Chiavari. Attraverso apposita ordinanza il Comune di Chiavari dispone che il materiale ligneo depositato sull’arenile a seguito della mareggiata di fine ottobre, sia messo a disposizione dei privati cittadini, ai fini di combustione in impianti termici civili. Qualora la precedente opzione non risulti risolutiva, i materiali lignei selezionati potranno essere inviati a impianti autorizzati al trattamento di biomasse.

Più precisamente ecco cosa contiene l’ordinanza:

il materiale ligneo da bruciare dovrà essere privato da tutto il materiale estraneo (carta, plastica, gomme, alghe, foglie, ecc.) che dovrà essere gestito nel rispetto della normativa sui rifiuti, nell’ambito della gestione dei rifiuti urbani e il medesimo non dovrà contenere materiale legnoso lavorato o con evidenti segni di inquinamento. Qualora sia presente tale materiale dovrà essere allontanato e gestito nel rispetto della normativa sui rifiuti; i cumuli dovranno essere disposti in cataste di piccole dimensioni, inferiori a tre metri cubi steri, possibilmente asciutti o con bassa umidità per limitare la produzione di fumo; ogni catasta dovrà essere predisposta in modo da garantire una corretta ossigenazione per ridurre al minimo il rischio di combustioni incomplete; non dovranno essere utilizzati materiali di innesco tossici per l’ambiente se non nelle quantità indispensabili per l’accensione; le operazioni dovranno essere effettuate in condizioni di vento favorevole all’allontanamento dei fumi dal centro abitato e costantemente sorvegliate per permettere l’immediato spegnimento in caso di pericolo per la popolazione o i luoghi circostanti; prima dell’accensione di una nuova catasta occorrerà attendere il completo e naturale spegnimento della precedente.

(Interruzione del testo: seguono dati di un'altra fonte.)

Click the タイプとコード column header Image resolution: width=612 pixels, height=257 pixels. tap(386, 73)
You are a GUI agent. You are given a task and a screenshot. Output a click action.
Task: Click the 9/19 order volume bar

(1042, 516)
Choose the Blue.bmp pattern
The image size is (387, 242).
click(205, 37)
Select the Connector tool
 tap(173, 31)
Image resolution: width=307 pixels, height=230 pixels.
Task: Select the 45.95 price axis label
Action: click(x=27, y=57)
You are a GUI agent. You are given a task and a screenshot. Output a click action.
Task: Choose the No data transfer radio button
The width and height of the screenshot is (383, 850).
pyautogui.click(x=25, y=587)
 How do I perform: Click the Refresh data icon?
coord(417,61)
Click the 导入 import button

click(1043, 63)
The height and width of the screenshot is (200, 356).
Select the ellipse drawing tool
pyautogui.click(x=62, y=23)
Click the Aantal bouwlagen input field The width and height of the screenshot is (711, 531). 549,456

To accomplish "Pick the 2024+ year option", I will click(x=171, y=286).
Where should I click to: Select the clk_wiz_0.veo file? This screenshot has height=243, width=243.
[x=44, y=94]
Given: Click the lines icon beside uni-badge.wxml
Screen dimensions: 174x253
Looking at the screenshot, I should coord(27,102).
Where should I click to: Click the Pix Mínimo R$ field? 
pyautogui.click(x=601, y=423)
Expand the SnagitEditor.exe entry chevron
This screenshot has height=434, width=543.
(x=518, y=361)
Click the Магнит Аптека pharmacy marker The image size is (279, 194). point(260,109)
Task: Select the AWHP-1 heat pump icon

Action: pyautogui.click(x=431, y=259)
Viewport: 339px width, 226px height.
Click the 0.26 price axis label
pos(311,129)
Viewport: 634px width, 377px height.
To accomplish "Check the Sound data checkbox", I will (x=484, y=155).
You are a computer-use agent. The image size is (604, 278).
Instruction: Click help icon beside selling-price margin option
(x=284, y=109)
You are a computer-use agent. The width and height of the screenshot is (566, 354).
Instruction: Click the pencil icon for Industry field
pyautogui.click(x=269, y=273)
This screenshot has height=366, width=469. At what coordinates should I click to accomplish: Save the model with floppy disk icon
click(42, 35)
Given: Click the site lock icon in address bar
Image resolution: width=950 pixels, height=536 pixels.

Quindi non sarà possibile la presenza contemporanea di più roghi nello stesso luogo o in luoghi vicini e dovrà essere garantito il contenimento delle ceneri prodotte, in modo da limitarne la dispersione. A tal fine sarà preferibile la formazione delle cataste su piazzali in cemento o in terra “extra battuta” al fine di favorire la rimozione delle ceneri che dovranno essere gestite come rifiuti. Se tale operazione verrà effettuata sul suolo, per eliminare i residui della combustione, dopo lo spegnimento dovrà essere rimossa una porzione adeguata di suolo, da trattare anch’esso nell’ambito della normativa dei rifiuti e dovrà essere posto in atto qualunque accorgimento permetta di ridurre al minimo il rischio ambientale o i rischi per la salute.

La raccolta è finalizzata all’uso personale e non dovrà avere scopi di lucro; l’impiego eventuale di mezzi meccanici deve essere limitato esclusivamente alle operazioni del trasporto del materiale legnoso fuori dall’area demaniale (escluso l’utilizzo e l’accesso di mezzi meccanici su aree demaniali). La responsabilità della raccolta e del trasporto del legname resta a carico di chi effettua le operazioni tenendo indenne l’amministrazione da eventuali richieste di risarcimento danni; la raccolta della legna potrà avvenire dalle ore 7 alle 17, dal lunedì al sabato, e il trasporto dovrà essere effettuato esclusivamente sulla viabilità esistente. Gli interventi di raccolta saranno consentiti fino al 31 gennaio 2019.